The Nā Hōkū Hanohano Awards, occasionally called the Nā Hōkū Awards or Hoku Awards, are the premier music awards in Hawaii. They are considered to be Hawaii's equivalent of the Grammy Awards. "Nā Hōkū Hanohano" means "Stars of Distinction" in Hawaiian – "hōkū" means "star", "nā" makes it plural, and "hanohano" means "glorious, worthy of praises". The awards were founded in 1978 by radio personality Krash Kealoha of KCCN-AM, a radio station which focused on traditional Hawaiian music. He launched the first awards with the support of the owner of the radio station Sydney Grayson, and his fellow DJs Kimo Kaho‘āno and Jacqueline “Skylark” Rossetti.

The award winners are currently selected by the voting members of the non-profit Hawaii Academy of Recording Arts, which was founded in 1982. The awards are presented each May, and the ceremony is televised; KITV was the originating station when it started its telecast. The 38th Annual Nā Hōkū Hanohano Awards were held at the Hawaii Convention Center on May 23, 2015. The event was televised live on KFVE-TV in Hawaii and streamed online worldwide on the station's website.

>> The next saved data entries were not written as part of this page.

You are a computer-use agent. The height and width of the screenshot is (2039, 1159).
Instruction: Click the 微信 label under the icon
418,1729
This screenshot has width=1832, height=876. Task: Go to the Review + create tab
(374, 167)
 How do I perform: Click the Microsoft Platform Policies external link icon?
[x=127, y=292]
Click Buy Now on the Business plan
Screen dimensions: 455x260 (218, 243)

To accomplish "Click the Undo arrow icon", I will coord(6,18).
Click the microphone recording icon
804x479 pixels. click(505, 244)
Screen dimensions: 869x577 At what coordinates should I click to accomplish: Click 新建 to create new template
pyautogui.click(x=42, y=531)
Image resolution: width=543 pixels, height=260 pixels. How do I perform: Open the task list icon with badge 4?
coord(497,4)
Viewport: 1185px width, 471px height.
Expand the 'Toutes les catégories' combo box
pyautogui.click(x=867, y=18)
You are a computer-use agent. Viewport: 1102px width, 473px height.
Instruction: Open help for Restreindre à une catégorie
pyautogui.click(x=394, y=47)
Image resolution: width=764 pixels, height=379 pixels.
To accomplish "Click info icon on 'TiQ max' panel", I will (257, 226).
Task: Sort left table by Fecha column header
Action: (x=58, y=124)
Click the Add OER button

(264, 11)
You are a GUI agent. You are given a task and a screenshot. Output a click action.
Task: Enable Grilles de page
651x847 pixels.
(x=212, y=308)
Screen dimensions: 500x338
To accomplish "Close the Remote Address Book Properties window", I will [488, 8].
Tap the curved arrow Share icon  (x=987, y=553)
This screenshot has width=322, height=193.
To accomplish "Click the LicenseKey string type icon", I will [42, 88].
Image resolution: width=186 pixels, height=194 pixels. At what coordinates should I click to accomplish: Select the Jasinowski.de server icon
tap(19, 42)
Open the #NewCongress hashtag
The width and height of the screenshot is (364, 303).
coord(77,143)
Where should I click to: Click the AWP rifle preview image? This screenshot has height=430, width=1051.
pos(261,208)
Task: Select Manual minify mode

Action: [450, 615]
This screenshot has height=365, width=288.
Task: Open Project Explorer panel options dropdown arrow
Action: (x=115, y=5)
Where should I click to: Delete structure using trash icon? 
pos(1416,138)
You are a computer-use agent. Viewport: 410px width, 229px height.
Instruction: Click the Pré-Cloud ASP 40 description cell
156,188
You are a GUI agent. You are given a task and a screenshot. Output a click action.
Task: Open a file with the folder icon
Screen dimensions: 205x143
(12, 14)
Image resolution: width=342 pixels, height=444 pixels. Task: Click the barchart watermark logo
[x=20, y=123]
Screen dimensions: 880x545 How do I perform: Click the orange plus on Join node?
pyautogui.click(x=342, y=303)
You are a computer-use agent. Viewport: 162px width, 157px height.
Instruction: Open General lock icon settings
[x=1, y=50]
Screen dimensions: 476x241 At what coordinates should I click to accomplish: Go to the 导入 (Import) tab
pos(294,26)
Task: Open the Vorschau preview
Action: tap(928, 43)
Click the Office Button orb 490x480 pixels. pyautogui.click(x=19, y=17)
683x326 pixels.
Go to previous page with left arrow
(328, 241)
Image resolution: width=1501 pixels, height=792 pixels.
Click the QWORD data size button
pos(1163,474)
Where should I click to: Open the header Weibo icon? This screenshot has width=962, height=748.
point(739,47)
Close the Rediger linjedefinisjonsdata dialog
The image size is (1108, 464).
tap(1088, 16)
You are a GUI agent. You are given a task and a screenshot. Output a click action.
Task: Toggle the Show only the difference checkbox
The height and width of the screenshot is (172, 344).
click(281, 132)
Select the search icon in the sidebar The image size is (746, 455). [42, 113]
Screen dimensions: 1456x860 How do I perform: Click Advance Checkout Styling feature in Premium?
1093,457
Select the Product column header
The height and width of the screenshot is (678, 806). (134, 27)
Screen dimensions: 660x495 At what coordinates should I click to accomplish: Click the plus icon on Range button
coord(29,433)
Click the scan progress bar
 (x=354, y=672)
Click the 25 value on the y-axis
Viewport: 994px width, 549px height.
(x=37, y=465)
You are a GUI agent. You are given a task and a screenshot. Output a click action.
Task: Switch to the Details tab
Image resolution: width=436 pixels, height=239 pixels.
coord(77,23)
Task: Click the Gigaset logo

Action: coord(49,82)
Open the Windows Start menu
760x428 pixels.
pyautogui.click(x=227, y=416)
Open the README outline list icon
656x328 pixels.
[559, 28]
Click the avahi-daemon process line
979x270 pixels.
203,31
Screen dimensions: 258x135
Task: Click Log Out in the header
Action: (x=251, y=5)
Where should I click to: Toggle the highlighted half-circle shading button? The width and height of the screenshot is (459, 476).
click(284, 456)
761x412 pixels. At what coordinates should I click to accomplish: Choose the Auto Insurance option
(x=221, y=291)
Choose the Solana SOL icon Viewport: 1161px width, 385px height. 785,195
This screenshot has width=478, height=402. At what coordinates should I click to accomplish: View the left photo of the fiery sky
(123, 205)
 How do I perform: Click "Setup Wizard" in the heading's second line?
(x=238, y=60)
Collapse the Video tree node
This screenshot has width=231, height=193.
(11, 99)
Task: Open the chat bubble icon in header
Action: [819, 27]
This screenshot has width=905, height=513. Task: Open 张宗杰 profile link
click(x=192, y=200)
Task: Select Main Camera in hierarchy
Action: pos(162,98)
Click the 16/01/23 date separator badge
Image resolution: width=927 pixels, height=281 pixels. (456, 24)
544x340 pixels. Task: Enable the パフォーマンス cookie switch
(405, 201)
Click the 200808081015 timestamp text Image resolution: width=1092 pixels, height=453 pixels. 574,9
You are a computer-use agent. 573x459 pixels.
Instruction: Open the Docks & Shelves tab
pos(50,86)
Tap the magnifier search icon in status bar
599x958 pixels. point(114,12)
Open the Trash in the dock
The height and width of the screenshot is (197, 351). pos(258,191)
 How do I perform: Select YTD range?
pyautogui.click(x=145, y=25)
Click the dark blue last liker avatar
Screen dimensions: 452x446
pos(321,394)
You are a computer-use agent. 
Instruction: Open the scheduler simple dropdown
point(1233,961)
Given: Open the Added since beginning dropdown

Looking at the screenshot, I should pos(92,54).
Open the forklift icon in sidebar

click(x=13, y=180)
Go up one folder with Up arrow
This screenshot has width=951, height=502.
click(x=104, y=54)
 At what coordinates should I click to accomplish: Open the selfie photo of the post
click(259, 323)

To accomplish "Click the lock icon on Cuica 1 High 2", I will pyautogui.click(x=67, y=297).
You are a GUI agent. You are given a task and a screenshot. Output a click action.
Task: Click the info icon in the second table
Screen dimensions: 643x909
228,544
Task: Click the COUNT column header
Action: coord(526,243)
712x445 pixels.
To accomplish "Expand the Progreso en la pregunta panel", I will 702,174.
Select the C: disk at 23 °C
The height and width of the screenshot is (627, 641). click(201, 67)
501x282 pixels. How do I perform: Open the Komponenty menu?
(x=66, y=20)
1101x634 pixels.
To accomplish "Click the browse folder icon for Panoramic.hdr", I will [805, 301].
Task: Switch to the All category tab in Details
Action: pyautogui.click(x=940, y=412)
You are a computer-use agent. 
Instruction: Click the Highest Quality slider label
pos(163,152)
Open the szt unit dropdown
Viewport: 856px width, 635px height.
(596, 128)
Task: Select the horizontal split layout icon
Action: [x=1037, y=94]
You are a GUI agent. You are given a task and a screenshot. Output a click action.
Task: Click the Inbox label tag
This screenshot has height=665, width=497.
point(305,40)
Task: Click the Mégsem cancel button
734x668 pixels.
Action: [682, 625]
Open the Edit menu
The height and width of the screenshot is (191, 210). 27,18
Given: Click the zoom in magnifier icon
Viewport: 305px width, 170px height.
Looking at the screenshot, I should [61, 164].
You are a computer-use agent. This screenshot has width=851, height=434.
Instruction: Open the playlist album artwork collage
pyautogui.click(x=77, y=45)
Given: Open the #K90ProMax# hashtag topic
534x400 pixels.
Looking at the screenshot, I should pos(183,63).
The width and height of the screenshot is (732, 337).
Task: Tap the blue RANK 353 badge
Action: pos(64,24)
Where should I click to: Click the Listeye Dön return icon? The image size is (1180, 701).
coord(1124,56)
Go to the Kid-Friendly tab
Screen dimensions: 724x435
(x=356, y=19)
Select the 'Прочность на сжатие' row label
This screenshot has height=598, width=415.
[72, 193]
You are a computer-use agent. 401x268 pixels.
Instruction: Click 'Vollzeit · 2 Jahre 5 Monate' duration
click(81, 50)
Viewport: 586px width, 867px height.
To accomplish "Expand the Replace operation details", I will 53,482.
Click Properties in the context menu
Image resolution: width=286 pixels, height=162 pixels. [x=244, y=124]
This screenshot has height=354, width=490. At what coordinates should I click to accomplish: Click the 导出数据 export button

The 42nd annual Nā Hoku Hanohano Awards were held on Saturday, May 25, 2019 at the Hawaii Convention Center.

Release eligibility, entry and voting

Music recordings must be available for commercial sale through established retailers of physical products (CD and DVD or other media) or through established digital download retailers (such as ITunes, CD Baby, Amazon.com) in order to be eligible for entry in the awards. Recordings that are released during the calendar year (January 1 through December 31) are eligible to be entered in the following year's awards.

Eligibility in most of the award's categories is restricted to Hawaii resident artists and other industry professional, though non-Hawaii U.S. residents are eligible in the Hawaiian, Island Music, Ukulele, Slack Key, Haku Mele, and Hawaiian Language Performance categories. There is a special recognition award for non-U.S. residents who release recordings that prominently feature Hawaiian, Island Music, ukulele, or slack key music.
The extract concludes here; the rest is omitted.